• Problem details:
All entries below are to be returned exactly, with pictures left out.
++++ Source data ++++
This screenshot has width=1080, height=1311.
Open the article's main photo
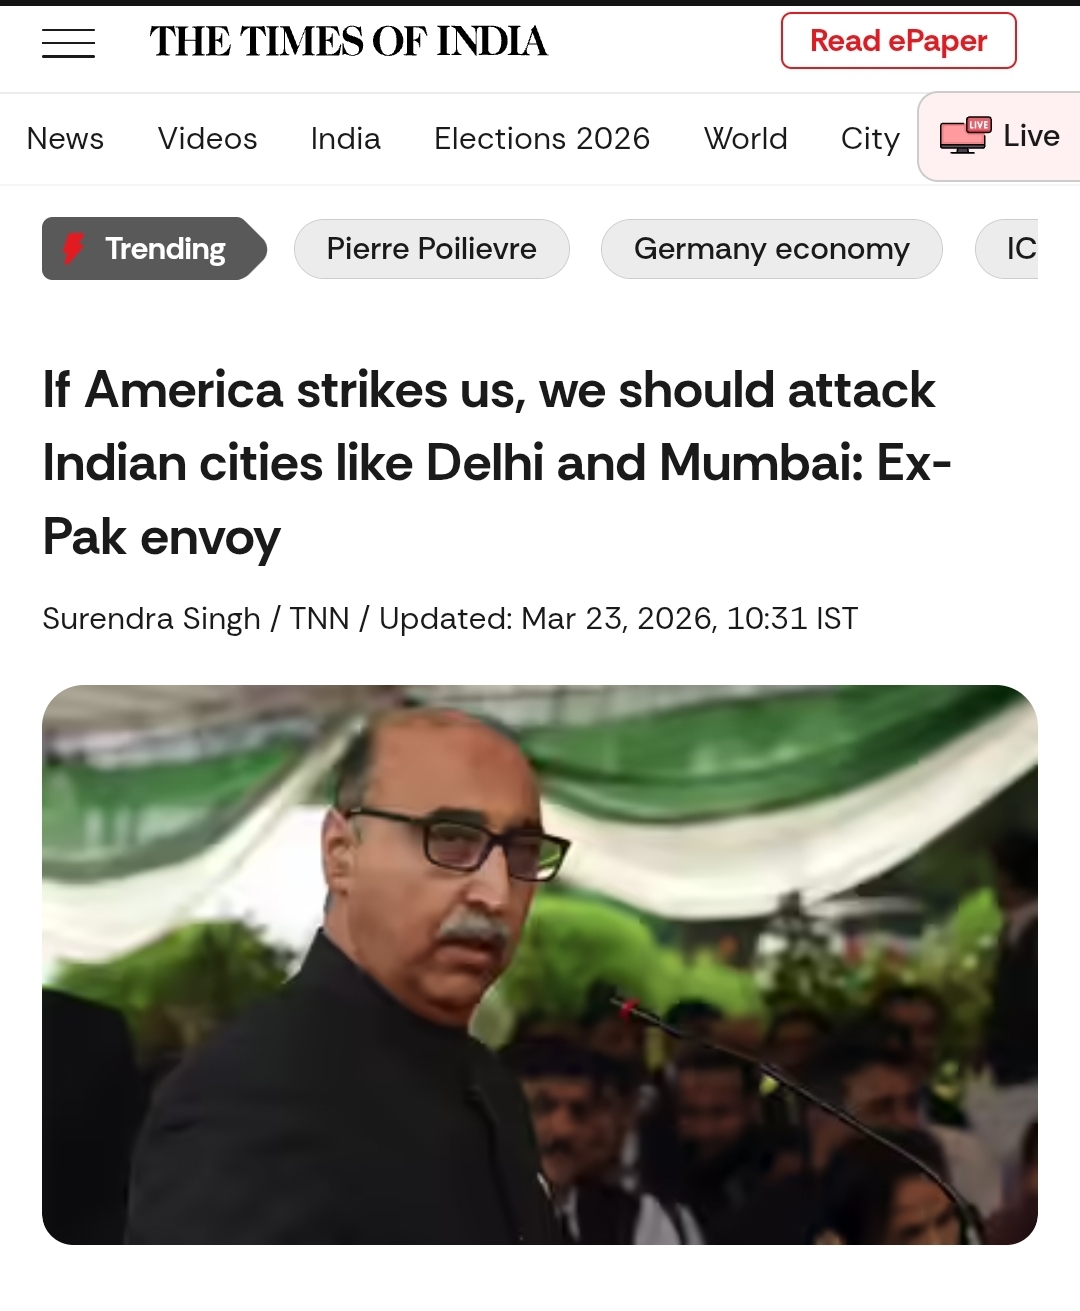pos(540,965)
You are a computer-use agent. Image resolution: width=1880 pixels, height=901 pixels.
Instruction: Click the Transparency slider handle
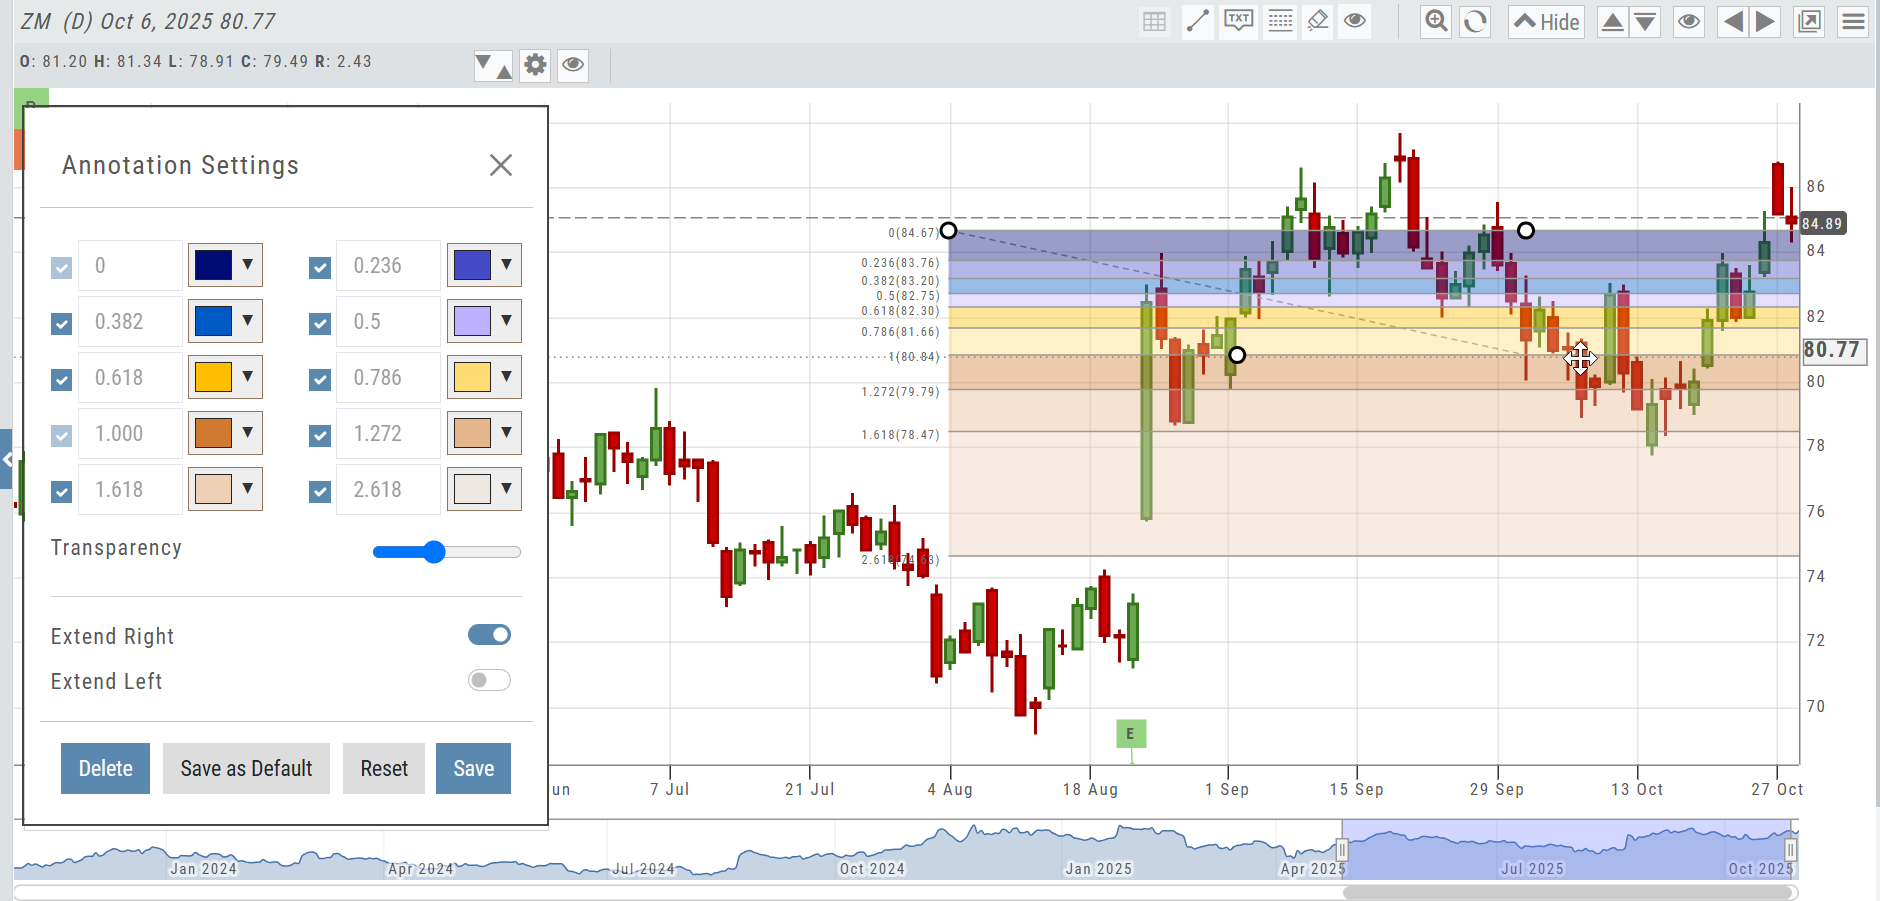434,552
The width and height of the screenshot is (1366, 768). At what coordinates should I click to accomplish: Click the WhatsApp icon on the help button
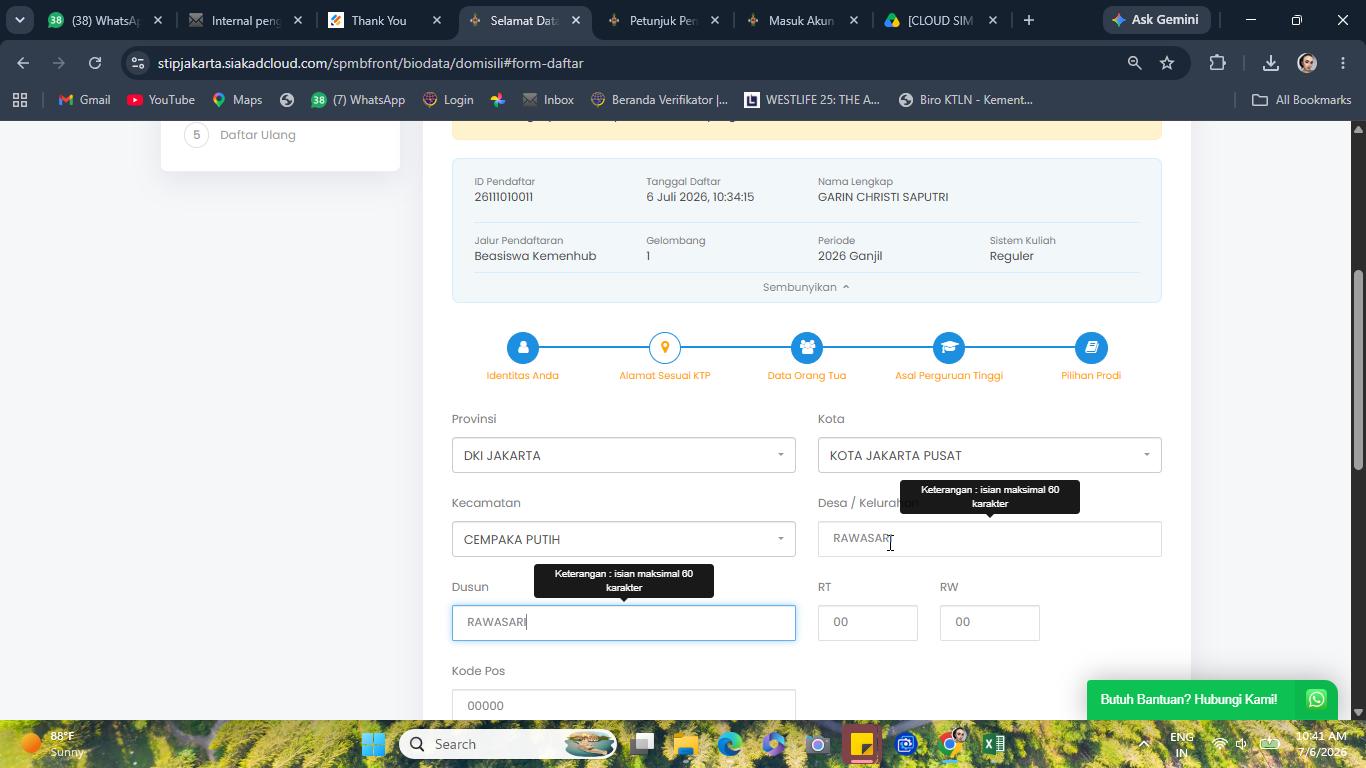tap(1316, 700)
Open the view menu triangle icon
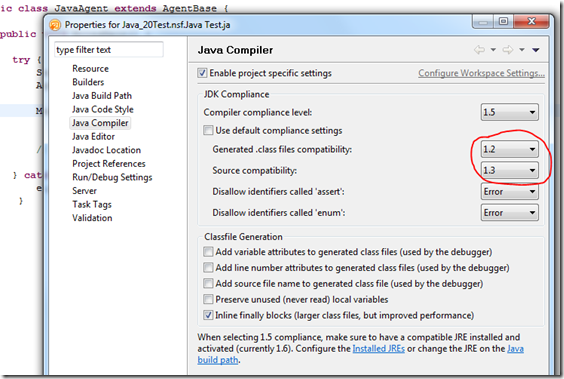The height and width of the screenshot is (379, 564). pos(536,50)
++++
• Your solution:
This screenshot has width=1080, height=1311.
Open the article's main photo
pos(540,965)
You are a computer-use agent. Image resolution: width=1880 pixels, height=901 pixels.
Instruction: Click the Transparency slider handle
434,552
The width and height of the screenshot is (1366, 768). At what coordinates should I click to accomplish: Click the WhatsApp icon on the help button
tap(1316, 700)
Open the view menu triangle icon
The height and width of the screenshot is (379, 564). pos(536,50)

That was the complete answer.